* START GIVEN RECORDS *
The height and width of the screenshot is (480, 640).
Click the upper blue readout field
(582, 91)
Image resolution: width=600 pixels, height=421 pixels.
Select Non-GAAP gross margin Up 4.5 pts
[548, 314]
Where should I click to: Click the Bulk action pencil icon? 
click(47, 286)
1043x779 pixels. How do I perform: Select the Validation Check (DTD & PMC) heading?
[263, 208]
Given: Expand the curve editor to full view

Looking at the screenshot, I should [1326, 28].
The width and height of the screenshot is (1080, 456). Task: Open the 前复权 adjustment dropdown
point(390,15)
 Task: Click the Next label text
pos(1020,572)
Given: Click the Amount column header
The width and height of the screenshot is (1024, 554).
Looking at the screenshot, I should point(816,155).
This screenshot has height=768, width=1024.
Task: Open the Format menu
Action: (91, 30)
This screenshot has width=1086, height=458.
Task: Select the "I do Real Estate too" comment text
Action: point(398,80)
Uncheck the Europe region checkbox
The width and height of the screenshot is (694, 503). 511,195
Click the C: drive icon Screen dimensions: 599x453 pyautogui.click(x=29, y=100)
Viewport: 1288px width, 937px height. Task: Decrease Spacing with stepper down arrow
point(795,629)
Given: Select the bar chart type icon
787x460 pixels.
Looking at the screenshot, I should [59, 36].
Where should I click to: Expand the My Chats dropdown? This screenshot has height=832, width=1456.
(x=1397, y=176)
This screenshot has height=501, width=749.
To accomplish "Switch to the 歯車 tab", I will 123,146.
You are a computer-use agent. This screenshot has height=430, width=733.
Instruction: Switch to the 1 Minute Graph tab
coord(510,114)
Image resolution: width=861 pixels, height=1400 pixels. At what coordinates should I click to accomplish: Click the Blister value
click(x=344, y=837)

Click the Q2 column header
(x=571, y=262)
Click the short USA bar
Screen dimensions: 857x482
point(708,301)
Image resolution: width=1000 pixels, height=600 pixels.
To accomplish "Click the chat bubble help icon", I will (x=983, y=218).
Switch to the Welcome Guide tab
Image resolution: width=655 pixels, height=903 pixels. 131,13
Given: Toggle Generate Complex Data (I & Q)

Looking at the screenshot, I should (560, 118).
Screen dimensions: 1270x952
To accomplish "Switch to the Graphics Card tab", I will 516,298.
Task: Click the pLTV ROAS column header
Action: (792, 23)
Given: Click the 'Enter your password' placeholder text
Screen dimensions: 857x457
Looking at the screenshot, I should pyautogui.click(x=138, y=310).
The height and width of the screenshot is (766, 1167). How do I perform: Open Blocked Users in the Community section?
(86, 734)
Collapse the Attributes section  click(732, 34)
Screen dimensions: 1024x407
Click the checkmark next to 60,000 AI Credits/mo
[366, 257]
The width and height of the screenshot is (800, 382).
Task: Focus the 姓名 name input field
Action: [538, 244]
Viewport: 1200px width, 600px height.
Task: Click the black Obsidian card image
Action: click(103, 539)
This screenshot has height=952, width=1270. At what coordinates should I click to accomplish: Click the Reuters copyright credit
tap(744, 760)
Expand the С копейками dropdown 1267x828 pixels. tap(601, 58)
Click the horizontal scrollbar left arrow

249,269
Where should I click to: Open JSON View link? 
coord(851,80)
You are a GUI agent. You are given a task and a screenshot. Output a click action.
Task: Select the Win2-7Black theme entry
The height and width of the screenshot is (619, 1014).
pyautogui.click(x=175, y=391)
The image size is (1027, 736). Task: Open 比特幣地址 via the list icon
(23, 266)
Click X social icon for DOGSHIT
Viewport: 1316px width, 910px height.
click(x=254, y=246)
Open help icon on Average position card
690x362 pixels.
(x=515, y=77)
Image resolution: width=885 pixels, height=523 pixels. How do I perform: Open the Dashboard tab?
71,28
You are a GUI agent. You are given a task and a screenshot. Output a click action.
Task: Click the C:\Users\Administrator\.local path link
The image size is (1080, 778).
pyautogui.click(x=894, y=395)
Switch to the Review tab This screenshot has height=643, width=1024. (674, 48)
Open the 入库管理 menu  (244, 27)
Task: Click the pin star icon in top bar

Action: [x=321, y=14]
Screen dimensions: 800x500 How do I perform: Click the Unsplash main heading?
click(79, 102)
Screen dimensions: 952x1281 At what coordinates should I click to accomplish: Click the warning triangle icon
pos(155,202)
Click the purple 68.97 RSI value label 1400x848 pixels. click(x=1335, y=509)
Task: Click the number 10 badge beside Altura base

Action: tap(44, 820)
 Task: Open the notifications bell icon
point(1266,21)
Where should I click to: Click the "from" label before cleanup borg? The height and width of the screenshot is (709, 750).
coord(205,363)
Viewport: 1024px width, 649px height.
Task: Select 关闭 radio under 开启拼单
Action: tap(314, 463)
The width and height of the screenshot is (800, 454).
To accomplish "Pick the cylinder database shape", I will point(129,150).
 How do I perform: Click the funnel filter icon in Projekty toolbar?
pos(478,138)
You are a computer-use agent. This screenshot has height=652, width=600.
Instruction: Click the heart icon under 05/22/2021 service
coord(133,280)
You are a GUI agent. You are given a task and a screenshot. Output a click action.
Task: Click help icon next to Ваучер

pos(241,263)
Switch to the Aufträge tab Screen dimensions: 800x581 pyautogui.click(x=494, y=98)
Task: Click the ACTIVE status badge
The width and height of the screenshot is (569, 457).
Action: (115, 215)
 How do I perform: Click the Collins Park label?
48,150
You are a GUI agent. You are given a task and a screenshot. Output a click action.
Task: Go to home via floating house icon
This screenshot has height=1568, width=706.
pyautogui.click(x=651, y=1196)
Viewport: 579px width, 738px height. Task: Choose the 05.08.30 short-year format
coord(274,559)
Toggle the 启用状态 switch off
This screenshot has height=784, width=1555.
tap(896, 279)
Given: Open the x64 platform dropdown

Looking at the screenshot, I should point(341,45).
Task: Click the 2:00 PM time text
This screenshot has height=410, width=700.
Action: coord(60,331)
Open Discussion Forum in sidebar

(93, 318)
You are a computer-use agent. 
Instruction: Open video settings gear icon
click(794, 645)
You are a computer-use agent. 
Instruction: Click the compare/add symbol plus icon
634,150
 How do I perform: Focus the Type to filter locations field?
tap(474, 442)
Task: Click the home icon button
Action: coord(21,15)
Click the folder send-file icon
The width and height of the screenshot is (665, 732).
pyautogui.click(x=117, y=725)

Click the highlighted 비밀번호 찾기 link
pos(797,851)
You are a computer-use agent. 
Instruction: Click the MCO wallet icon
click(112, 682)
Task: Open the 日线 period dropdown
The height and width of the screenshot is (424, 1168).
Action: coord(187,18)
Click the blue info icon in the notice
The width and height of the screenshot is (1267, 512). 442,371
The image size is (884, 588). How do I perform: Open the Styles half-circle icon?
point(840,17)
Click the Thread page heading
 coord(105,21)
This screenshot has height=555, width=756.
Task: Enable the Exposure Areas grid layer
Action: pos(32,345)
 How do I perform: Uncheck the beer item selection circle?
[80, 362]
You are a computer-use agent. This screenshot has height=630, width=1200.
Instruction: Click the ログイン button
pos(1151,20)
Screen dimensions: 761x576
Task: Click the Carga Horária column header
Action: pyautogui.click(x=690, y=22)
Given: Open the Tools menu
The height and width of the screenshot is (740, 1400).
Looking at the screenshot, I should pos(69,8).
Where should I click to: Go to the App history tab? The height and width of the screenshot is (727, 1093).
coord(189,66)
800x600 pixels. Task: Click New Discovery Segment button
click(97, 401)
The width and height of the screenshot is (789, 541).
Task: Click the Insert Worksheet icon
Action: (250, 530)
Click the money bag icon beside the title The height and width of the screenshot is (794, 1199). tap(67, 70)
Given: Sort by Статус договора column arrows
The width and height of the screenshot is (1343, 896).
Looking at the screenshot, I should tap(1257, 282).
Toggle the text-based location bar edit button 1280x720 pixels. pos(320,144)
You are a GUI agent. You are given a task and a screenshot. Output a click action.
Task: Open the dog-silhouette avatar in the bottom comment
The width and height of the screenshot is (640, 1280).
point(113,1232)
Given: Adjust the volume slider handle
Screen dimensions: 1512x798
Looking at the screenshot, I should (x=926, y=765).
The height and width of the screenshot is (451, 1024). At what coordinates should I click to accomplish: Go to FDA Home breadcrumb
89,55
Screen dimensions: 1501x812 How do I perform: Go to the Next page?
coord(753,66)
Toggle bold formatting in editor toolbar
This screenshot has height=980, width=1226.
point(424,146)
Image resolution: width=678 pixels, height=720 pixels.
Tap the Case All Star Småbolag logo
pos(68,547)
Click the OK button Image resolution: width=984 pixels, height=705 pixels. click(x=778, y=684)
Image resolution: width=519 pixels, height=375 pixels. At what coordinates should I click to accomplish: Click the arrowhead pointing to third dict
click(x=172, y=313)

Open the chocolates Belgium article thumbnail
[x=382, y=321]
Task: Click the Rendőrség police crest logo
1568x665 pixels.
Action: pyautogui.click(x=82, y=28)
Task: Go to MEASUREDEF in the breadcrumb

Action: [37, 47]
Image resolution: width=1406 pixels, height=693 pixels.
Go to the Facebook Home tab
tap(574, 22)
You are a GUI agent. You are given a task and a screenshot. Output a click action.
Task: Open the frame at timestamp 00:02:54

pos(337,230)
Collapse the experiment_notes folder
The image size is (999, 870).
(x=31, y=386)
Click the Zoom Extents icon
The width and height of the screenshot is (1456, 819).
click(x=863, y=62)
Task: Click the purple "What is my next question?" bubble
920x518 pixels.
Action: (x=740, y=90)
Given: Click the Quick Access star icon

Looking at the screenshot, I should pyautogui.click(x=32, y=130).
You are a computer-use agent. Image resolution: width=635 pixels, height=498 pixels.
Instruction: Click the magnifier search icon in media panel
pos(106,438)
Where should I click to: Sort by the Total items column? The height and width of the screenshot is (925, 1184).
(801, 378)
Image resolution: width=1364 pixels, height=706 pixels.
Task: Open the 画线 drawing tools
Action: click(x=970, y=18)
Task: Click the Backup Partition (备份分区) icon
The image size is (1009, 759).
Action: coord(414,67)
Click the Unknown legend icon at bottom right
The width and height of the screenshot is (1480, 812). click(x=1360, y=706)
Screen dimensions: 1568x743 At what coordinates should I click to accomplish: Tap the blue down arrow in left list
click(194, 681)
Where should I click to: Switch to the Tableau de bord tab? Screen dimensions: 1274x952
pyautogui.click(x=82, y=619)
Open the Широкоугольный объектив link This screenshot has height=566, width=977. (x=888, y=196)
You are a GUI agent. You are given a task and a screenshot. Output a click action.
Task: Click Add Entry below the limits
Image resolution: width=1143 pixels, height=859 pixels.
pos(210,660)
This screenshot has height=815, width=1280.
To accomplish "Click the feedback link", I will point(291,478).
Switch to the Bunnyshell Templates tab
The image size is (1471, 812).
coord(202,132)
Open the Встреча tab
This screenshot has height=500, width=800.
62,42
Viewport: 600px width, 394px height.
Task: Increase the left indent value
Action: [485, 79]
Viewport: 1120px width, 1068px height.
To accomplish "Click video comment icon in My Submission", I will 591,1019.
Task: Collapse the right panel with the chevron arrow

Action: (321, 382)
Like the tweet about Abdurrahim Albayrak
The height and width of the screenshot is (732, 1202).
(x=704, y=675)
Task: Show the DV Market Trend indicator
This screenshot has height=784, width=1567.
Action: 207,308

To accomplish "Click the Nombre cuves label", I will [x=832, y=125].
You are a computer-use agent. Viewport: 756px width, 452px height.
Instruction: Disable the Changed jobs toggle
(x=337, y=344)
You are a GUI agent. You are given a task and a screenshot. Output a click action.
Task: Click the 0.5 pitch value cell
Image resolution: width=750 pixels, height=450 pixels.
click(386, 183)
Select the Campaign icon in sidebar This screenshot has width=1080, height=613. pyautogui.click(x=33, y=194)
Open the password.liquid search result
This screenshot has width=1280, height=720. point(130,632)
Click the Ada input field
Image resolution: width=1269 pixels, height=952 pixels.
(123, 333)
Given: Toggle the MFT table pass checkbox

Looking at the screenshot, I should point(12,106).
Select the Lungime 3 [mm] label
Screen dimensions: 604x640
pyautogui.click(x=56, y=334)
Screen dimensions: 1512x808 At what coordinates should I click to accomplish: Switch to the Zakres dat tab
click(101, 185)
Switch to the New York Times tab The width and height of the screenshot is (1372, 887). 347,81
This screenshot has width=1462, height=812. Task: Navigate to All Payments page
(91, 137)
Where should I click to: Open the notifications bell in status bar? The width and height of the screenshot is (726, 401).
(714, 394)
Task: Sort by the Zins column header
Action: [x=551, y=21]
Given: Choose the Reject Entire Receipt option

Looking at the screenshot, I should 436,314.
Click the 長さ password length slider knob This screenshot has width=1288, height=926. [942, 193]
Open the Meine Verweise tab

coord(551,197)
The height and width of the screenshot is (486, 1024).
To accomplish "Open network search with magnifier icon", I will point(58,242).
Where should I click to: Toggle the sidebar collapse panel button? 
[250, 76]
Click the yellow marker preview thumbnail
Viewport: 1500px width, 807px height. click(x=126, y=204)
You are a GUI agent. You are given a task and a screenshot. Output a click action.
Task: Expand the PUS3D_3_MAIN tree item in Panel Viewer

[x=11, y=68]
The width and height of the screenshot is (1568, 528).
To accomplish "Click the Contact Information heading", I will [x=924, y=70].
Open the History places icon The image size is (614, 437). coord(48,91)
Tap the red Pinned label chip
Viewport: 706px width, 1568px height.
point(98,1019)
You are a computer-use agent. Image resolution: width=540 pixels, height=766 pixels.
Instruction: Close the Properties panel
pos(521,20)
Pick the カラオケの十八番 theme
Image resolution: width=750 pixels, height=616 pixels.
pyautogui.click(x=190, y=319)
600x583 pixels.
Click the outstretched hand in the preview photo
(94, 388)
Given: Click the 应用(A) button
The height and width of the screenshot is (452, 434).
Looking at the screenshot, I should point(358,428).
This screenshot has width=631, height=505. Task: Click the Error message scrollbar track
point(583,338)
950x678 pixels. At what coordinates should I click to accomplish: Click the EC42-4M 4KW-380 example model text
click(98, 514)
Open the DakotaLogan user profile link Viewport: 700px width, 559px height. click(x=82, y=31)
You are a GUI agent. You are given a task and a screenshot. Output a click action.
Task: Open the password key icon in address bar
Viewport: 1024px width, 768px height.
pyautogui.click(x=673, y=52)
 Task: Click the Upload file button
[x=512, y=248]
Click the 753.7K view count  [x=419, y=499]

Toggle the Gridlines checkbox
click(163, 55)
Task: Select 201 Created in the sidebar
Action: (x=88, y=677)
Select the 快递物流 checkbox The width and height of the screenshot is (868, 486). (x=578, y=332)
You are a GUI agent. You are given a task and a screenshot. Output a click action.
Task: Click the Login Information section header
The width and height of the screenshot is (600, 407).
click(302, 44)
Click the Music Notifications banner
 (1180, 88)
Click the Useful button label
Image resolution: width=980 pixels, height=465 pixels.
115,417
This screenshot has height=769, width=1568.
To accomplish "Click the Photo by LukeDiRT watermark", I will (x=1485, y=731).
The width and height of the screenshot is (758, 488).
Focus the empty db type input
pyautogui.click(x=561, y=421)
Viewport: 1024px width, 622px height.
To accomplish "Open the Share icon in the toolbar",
* END GIVEN RECORDS *
GOAL: Find every line in the listing above that contains the string "bell", and copy each such line. Case counts.

SOLUTION TO THE EXERCISE:
 Task: Open the notifications bell icon
Where should I click to: Open the notifications bell in status bar? The width and height of the screenshot is (726, 401).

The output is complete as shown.